--- begin ---

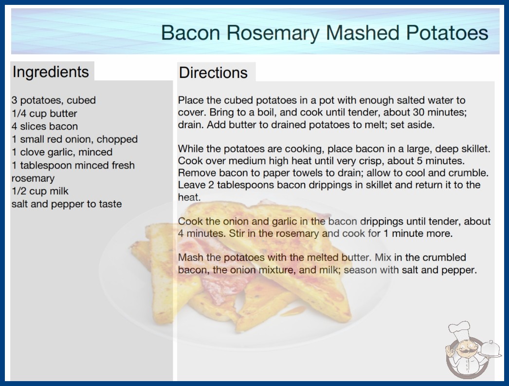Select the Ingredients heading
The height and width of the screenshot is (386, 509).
[x=51, y=72]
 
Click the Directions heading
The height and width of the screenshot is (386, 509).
[x=213, y=73]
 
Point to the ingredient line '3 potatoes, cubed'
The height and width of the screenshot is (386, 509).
[x=54, y=100]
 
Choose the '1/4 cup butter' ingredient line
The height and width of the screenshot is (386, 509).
[x=44, y=114]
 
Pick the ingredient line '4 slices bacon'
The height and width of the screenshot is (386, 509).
[x=44, y=126]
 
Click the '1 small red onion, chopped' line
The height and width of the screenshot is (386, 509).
[x=74, y=139]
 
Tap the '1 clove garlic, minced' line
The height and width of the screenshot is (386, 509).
[x=62, y=152]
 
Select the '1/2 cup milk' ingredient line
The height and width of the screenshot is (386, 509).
[x=40, y=191]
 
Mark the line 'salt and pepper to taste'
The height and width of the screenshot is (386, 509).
[x=67, y=204]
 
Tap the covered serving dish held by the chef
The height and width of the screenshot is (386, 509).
[x=491, y=349]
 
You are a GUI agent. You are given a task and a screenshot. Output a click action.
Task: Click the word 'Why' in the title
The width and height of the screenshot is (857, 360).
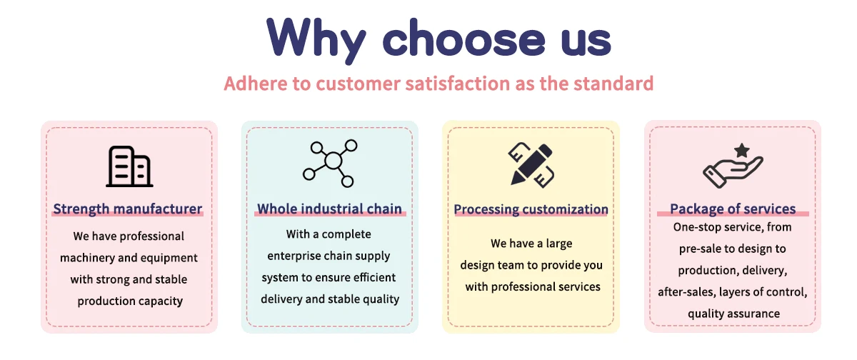[x=316, y=41]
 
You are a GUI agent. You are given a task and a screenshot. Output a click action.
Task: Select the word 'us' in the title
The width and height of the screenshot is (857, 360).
[x=586, y=42]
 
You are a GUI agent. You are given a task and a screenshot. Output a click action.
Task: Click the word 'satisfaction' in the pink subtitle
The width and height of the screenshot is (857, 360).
[x=458, y=84]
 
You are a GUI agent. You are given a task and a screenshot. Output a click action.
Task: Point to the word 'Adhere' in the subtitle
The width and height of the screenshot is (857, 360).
[x=255, y=84]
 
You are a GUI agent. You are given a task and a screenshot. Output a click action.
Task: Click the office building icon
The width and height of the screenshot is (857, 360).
[x=129, y=166]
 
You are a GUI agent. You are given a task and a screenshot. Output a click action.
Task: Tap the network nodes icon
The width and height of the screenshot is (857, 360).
[x=330, y=164]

--- end ---

_REQUIREMENT:_
Pick out every line of the entries above that contains the word "subtitle", and copy each one. Case counts.

_OUTPUT FOR THIS EXERCISE:_
Task: Click the word 'satisfaction' in the pink subtitle
Task: Point to the word 'Adhere' in the subtitle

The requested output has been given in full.